* **TASK TO COMPLETE**:
Check each line of the entries below for the word "will" and state only how many lines have it.
EXERCISE INPUTS Block Start
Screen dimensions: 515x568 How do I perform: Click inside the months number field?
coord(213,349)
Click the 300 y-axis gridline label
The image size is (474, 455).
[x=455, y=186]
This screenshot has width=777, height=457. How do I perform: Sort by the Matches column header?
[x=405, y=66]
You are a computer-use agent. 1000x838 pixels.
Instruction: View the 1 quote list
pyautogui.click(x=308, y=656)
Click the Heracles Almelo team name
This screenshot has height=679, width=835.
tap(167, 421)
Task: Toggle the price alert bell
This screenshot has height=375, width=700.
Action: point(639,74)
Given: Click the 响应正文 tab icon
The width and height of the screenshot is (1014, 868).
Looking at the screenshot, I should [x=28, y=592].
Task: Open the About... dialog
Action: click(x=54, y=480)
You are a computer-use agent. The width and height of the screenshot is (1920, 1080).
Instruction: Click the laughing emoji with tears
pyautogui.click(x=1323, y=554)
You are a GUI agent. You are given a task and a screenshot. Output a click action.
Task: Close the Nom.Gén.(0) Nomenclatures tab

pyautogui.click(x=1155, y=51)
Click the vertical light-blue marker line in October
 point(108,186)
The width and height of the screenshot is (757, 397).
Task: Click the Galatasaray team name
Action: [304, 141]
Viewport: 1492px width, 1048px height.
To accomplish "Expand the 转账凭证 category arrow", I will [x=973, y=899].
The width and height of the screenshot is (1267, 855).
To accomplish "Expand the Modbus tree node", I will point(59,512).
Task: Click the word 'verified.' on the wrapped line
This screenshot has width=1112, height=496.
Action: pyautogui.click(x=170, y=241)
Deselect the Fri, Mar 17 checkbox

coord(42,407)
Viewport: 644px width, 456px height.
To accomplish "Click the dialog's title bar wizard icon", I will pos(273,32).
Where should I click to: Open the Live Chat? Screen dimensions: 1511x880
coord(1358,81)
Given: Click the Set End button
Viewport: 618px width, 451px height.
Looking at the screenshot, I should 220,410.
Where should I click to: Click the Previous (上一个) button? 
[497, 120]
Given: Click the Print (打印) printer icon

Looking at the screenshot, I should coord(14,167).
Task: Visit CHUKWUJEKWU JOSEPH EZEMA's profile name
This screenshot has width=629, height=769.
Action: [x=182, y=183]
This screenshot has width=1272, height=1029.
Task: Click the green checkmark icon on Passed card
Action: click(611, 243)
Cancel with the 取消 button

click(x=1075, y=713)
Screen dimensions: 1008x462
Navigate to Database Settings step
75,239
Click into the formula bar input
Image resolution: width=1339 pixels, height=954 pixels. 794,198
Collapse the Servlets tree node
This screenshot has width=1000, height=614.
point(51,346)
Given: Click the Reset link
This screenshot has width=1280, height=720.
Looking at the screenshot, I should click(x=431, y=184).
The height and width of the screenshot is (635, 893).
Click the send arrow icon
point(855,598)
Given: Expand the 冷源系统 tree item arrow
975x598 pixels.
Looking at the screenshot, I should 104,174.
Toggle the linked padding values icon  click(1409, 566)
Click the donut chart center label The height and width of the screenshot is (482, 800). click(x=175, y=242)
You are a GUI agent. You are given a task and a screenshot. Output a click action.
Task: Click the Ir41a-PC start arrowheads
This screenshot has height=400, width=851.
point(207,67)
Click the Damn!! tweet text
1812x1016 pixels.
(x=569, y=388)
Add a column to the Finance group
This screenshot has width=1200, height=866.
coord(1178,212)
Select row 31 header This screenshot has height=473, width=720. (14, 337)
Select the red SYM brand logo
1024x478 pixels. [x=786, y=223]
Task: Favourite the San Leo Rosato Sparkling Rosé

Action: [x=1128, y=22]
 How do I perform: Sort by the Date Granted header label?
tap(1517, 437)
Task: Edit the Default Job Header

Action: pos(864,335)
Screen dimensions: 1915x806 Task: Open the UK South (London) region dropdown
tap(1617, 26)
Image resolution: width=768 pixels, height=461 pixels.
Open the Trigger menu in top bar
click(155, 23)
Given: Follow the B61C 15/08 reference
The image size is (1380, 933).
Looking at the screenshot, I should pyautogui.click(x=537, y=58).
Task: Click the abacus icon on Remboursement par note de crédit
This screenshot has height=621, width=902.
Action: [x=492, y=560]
EXERCISE INPUTS Block End
* **ANSWER SECTION**:
3